Performance Analysis of Multiple-Relay Cooperative Systems With Signal Space Diversity

In this paper, the idea of signal space diversity is adopted to achieve a full-rate multiple-relay cooperative communication system. The data symbols are rotated at the source, before transmission, by a certain angle to permit signal detection either by the in-phase component or by the quadratic component. The real and imaginary parts of two consecutive symbols are transmitted by the source and $L$ relays. In the first time slot, the real part of the first symbol and the imaginary part of the second symbol are transmitted from the source to the destination and the relay(s) . In the second time slot, the best relay among all decode-and-forward relays forwards the imaginary part of the first symbol and the real part of the second symbol to the destination.

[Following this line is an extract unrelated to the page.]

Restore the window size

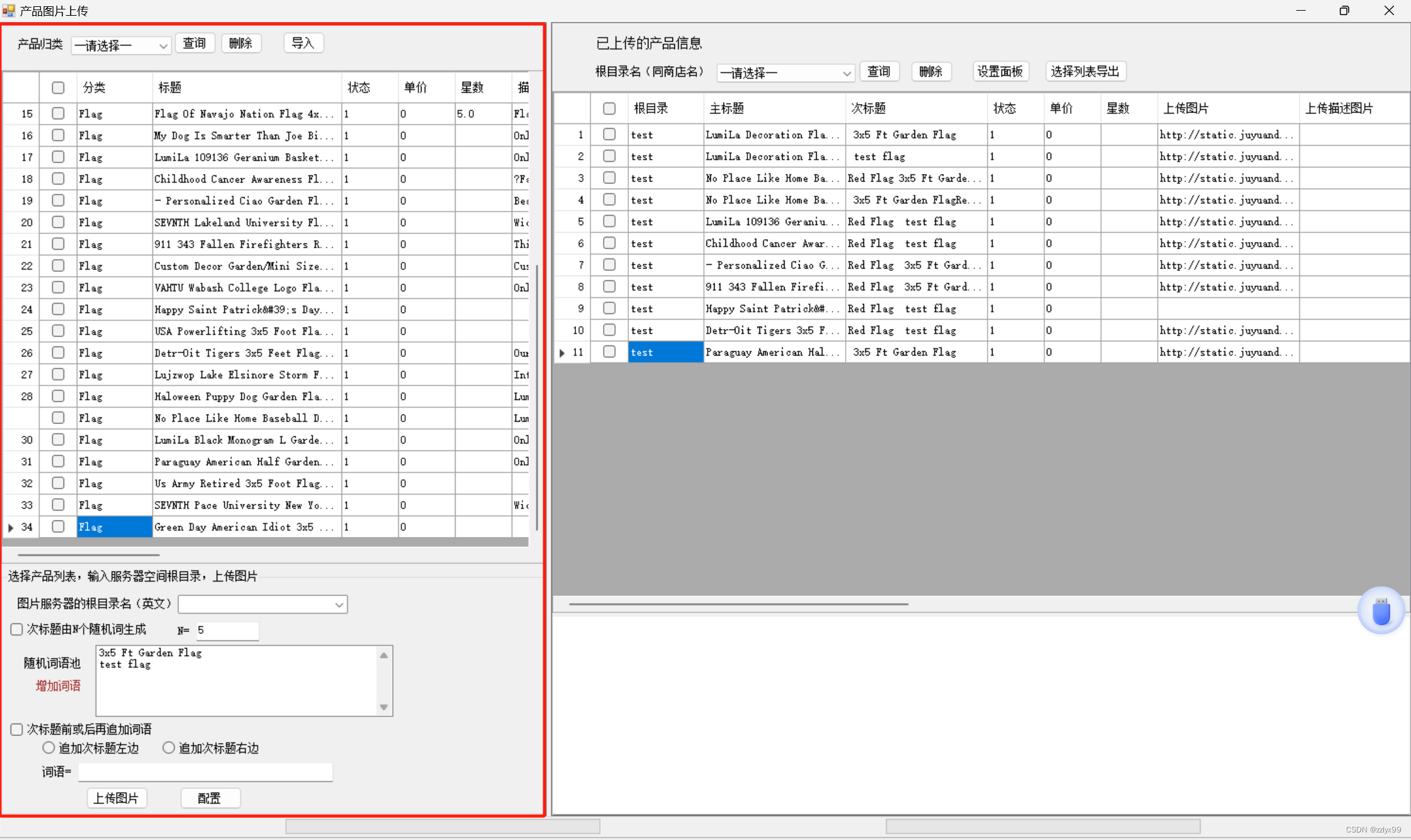[1344, 11]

The error probability performance of two relaying modes, referred to as reactive and proactive, is analyzed in this paper. In reactive cooperation, the best relay among all relays that decode the source signals correctly participates in forwarding a message to the destination in a preallocated time slot. On the other hand, in the proactive mode, a specific relay is selected, prior to transmission, to participate in the relaying phase. Additionally, asymptotic error probability expressions are derived for both relaying modes. Moreover, power allocation optimization at the source and the relays is carried out using the asymptotic-error-probability-derived formulas. Finally, the outage probability for both relaying modes is investigated, and approximate closed-form expressions are derived.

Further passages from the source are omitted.